● **Exercise details**
Look below for the line with "Click the plus icon on the right side" and the line with "You are a computer-use"; repeat exactly those two lines and all lines between them, but no pictures.

-- -- --

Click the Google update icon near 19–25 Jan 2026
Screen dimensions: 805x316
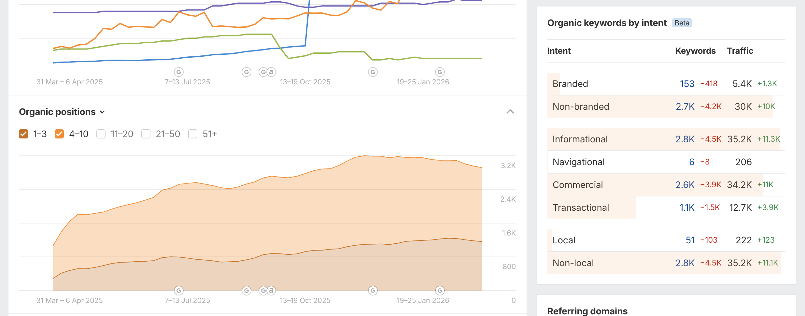click(x=440, y=72)
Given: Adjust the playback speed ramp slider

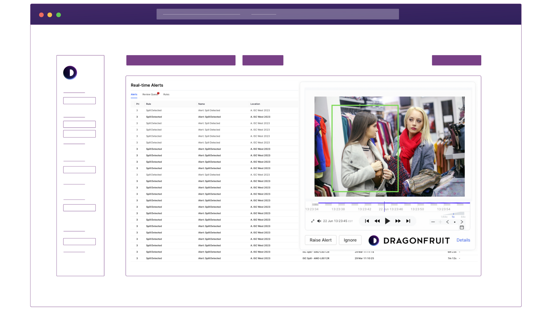Looking at the screenshot, I should pos(453,214).
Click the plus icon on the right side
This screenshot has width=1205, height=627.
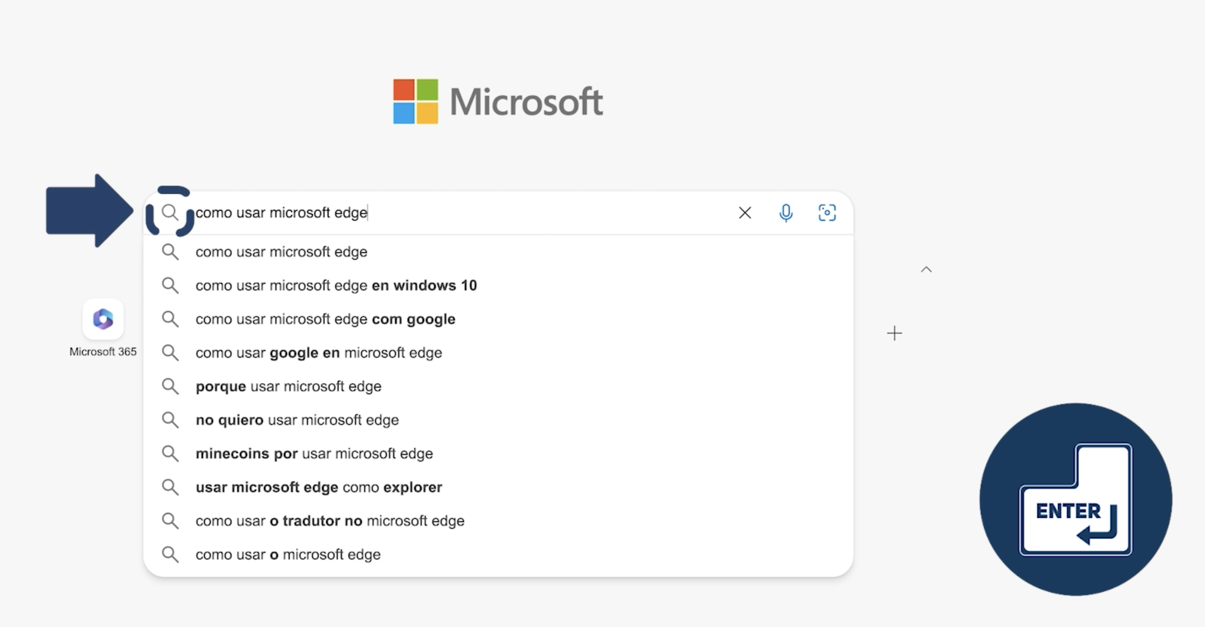pos(894,333)
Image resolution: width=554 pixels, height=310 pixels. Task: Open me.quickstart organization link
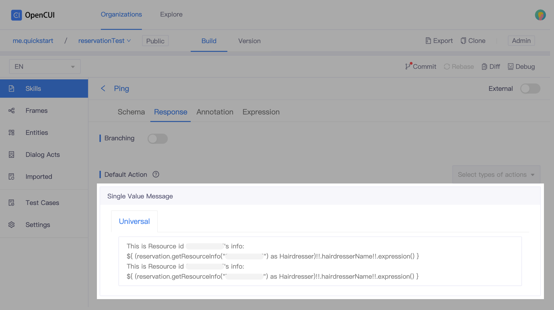[x=33, y=40]
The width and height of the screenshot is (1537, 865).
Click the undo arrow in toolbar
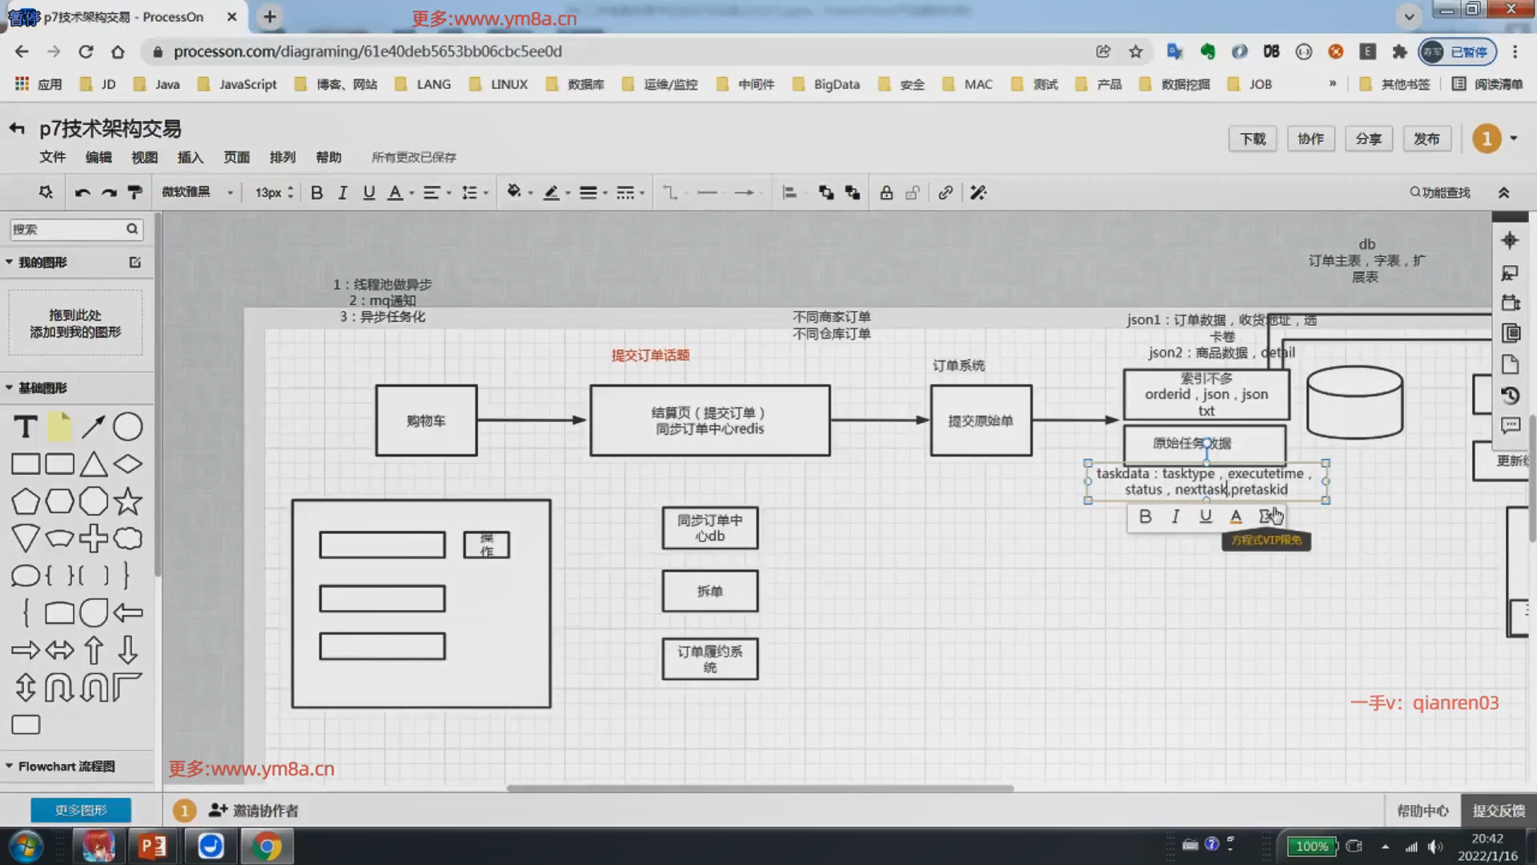82,192
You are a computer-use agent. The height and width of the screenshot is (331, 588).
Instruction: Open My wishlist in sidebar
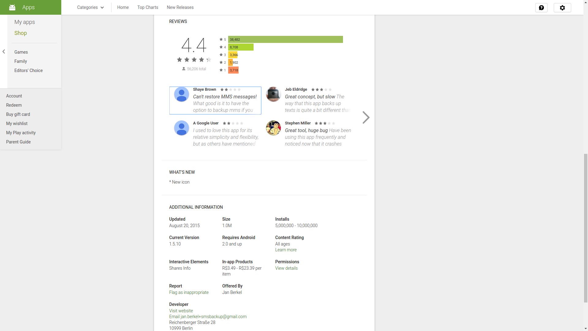tap(17, 124)
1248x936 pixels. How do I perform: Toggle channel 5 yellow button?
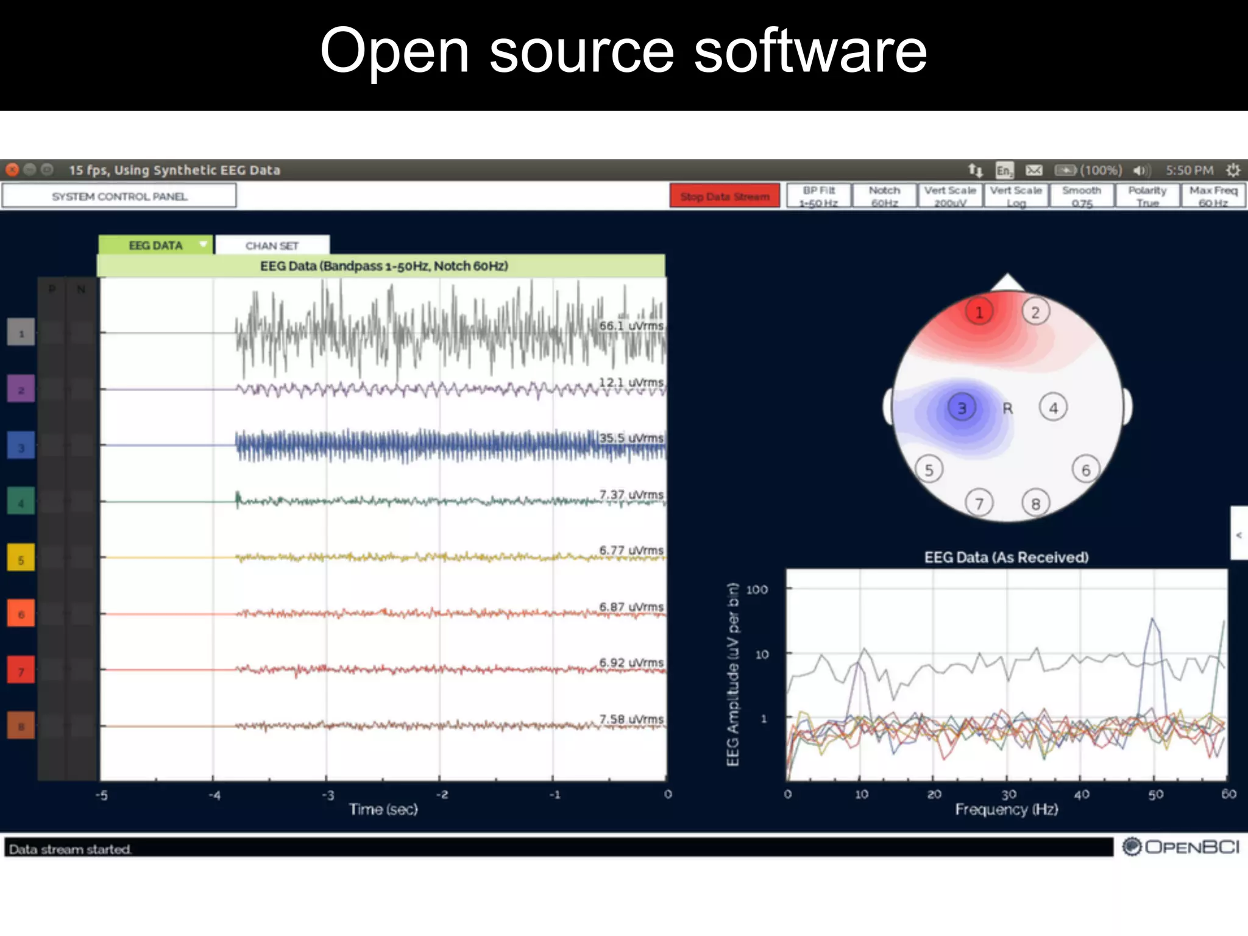(21, 558)

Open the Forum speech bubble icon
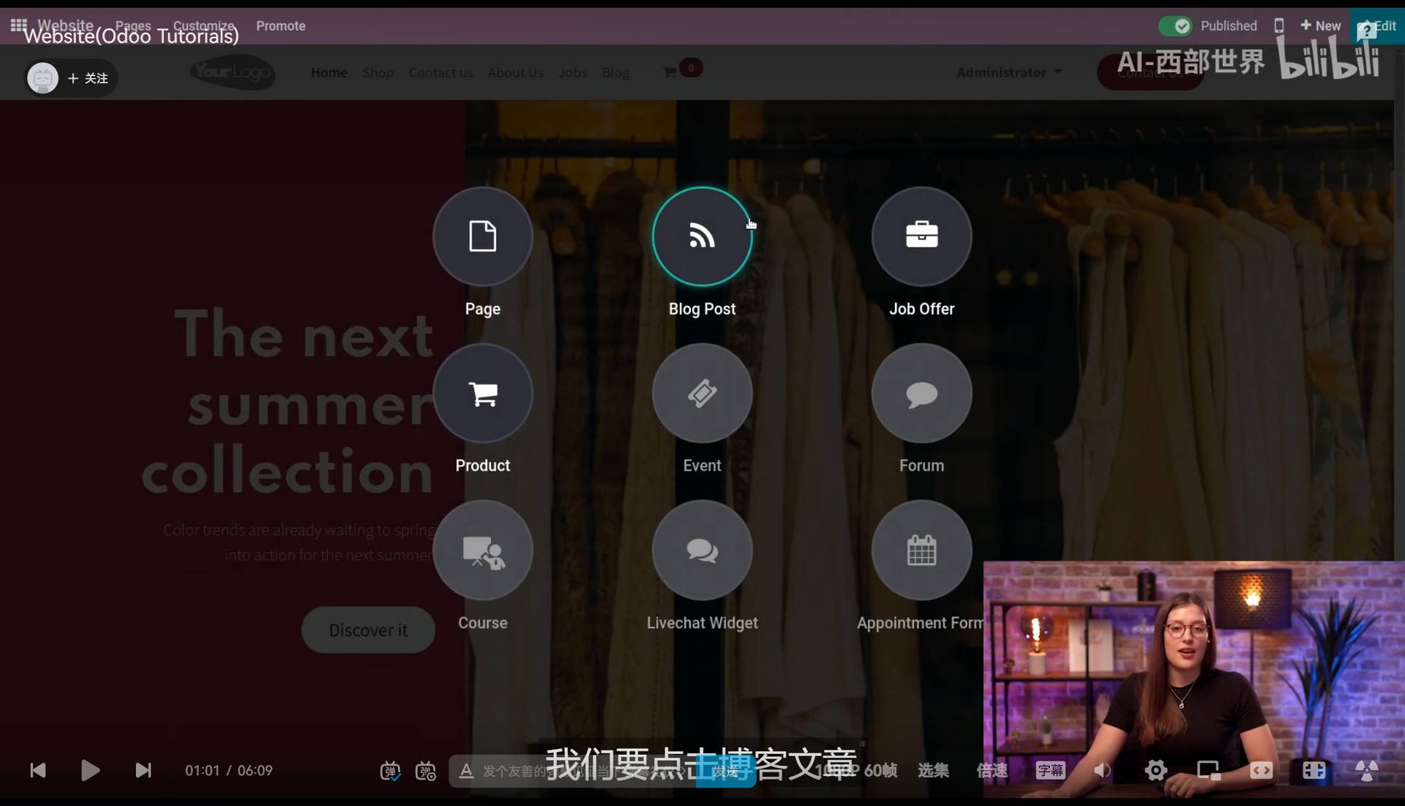921,394
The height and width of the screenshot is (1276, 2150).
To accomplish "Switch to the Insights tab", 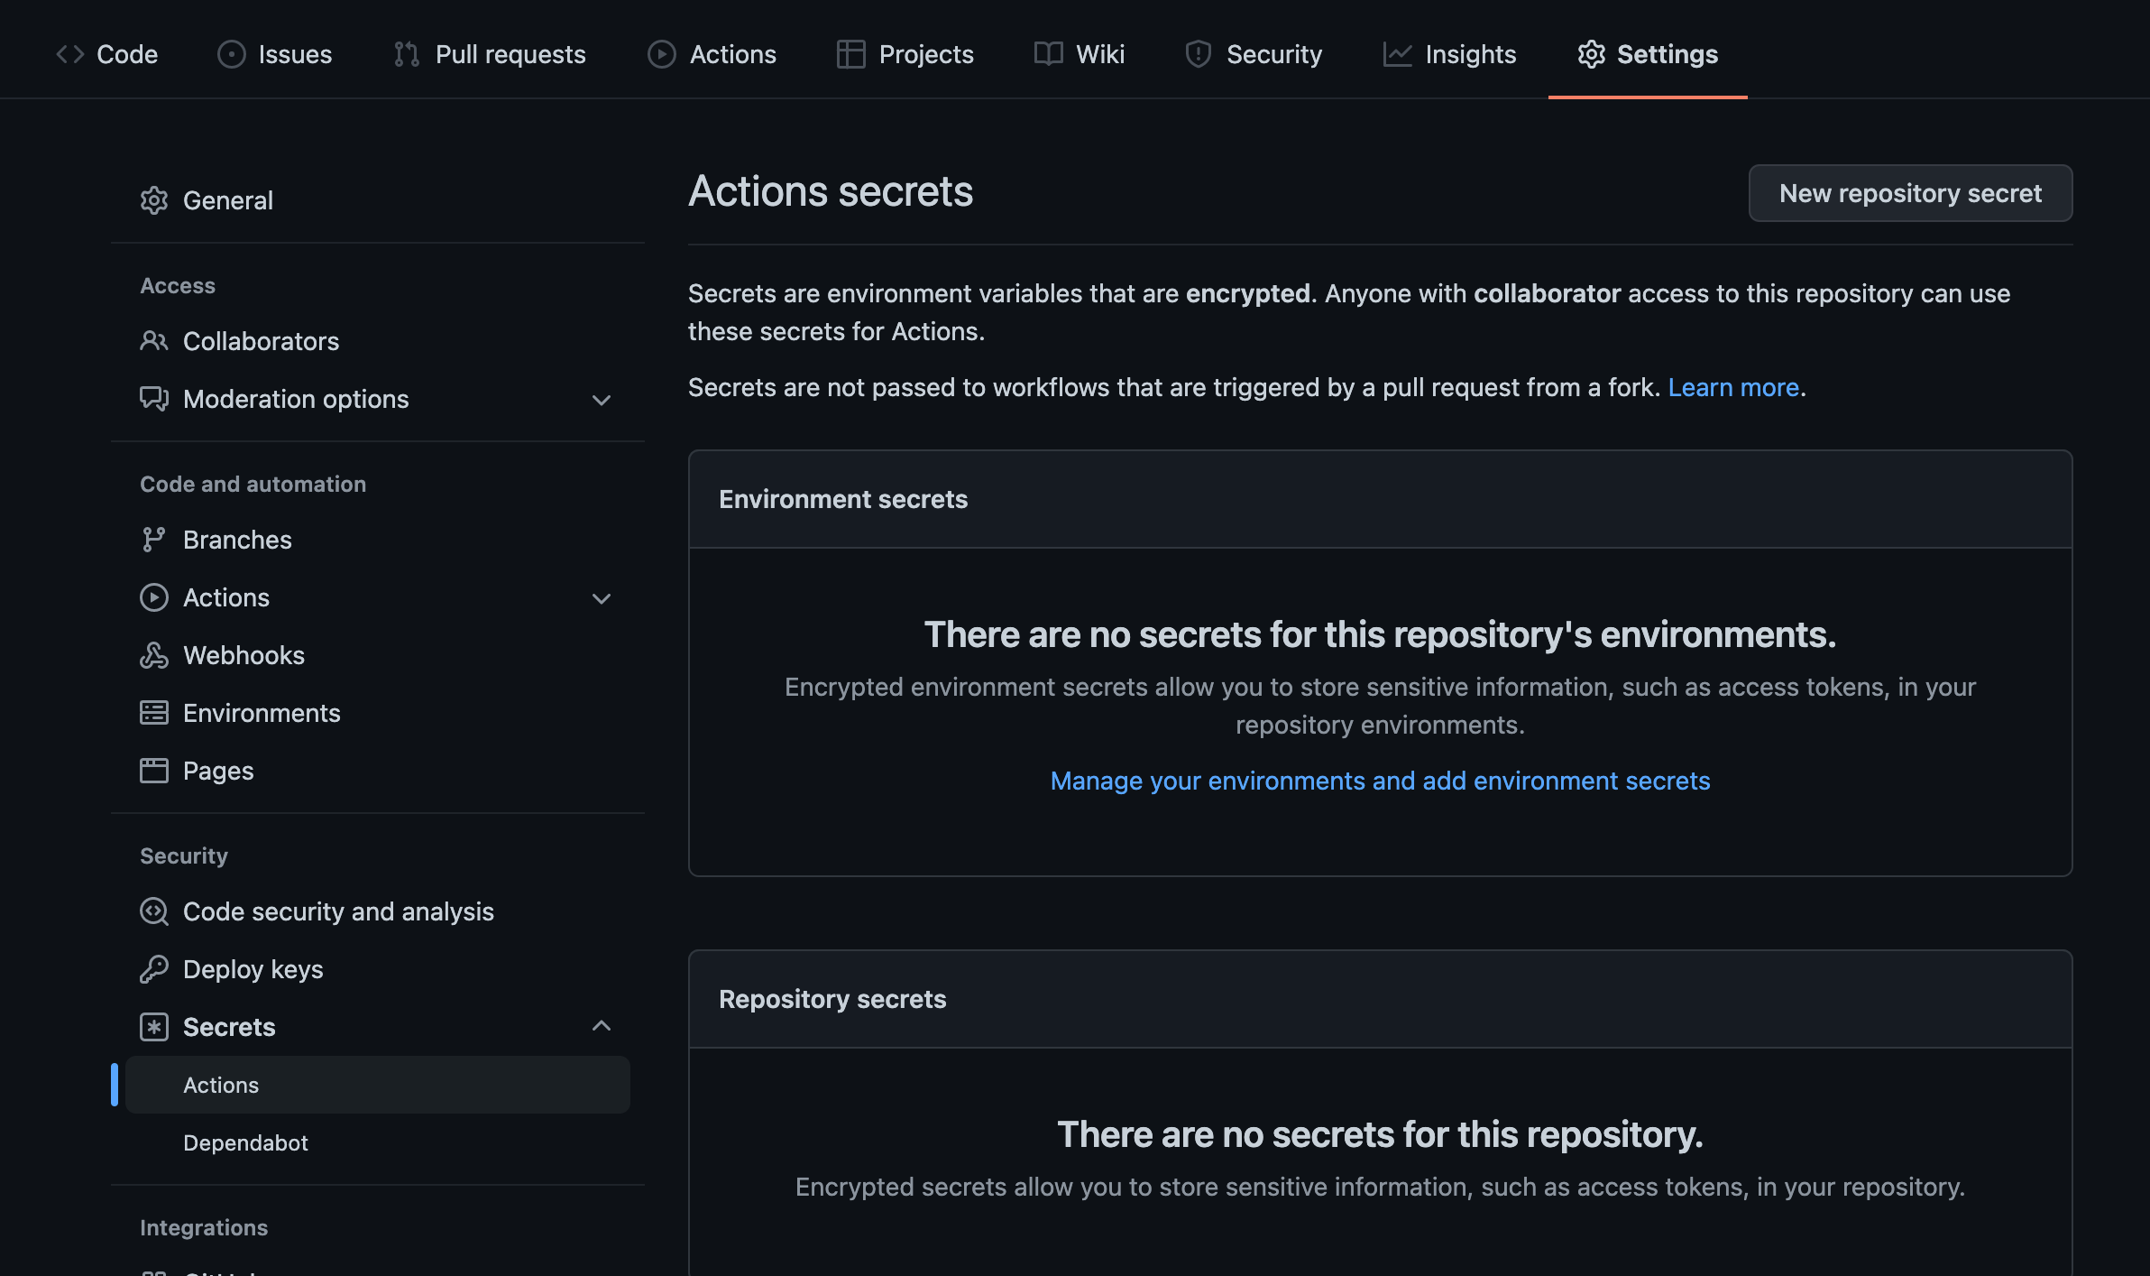I will point(1449,54).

-- -- --

● **Exercise output**
Click the plus icon on the right side
This screenshot has width=1205, height=627.
pos(894,333)
Image resolution: width=554 pixels, height=310 pixels. Task: Open me.quickstart organization link
[x=33, y=40]
The width and height of the screenshot is (1537, 865).
Click the undo arrow in toolbar
82,192
You are a computer-use agent. The height and width of the screenshot is (331, 588).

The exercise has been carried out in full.